De Seat-directe had met die eventualiteit rekening gehouden en had zich vooraf – in het grootste geheim – verzekerd van de ruggensteun van Volkswagen en Porsche.
De Ibiza die in 1984 zijn debuut maakte, was de eerste Seat die in eigen regie was ontwikkeld. Met de technische, logistieke en financiële steun van Volkswagen. De Duitse constructeur verwierf 51 procent van de Seat-aandelen en bouwde begin van de jaren negentig een gloednieuwe fabriek in Martorell, nodig om de productie te kunnen verhogen tot zo’n half miljoen wagens op jaarbasis.
Geen commercieel succes
Ondanks verwoede pogingen en tal van sportieve successen in internationale autosportcompetities slaagde Seat er nooit in winst te maken – tot groot ongenoegen van de toenmalige Volkswagen-topman
Ferdinand Piëch. Die dreigde ermee Seat aan de meest biedende te verkopen maar na een interventie van de Spaanse regering werd het plan afgevoerd.
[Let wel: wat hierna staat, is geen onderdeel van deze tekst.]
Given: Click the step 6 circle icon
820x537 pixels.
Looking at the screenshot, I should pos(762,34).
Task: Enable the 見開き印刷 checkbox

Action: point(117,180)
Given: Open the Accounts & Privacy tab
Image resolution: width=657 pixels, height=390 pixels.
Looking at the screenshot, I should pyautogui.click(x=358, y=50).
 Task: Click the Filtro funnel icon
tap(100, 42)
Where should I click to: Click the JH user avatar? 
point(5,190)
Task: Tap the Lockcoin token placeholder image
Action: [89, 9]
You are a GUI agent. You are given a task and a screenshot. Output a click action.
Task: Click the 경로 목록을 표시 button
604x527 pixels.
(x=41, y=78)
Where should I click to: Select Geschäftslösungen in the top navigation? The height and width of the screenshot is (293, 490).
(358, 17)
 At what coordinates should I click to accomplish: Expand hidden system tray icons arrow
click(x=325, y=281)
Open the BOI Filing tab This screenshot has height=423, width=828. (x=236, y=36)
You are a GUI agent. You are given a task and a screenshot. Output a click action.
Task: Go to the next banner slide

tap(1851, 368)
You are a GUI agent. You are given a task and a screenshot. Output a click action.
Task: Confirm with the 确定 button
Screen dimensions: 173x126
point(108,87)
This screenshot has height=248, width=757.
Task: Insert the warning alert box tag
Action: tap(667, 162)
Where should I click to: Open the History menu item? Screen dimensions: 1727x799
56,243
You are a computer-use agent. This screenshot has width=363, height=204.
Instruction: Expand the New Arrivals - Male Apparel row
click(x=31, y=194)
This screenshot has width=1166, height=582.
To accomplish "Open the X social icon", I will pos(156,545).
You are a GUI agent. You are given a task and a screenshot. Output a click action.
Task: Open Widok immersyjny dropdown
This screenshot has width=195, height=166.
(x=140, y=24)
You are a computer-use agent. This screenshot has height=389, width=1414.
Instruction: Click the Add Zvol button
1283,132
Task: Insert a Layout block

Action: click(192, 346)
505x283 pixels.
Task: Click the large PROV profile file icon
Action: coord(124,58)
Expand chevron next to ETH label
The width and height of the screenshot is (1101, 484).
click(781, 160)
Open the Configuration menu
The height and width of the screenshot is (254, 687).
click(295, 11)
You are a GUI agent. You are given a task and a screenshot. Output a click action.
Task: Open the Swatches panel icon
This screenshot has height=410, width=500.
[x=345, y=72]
Het duurde tot 2016 vooraleer het Spaanse merk een eerste keer winst zou maken, de verdienste van de nieuwe topman Luca de Meo, ex-Audi. Die slaagde erin het aanwezige potentieel te dynamiseren en het modellenaanbod razendsnel in de breedte uit te bouwen. Bovendien breidde hij het afzetgebied sterk uit en stelde hij Wayne Griffith, een ex-collega bij Audi, aan tot sales- en marketingdirecteur. Een naam om te onthouden.
Nieuw sportief merk
Begin 2018 lanceerde Luca de Meo met Cupra zowaar een zustermerk van Seat. Uit een persbericht uit die tijd heb ik onthouden dat Cupra ‘synoniem is van een unieke, verfijnde en prestatiegerichte aanpak.’ Het logo, geïnspireerd op de stammencultuur, staat voor ‘passie, precisie, vastberadenheid en moed.’ De zoveelste baseline uit de pen van marketeer Wayne Griffith.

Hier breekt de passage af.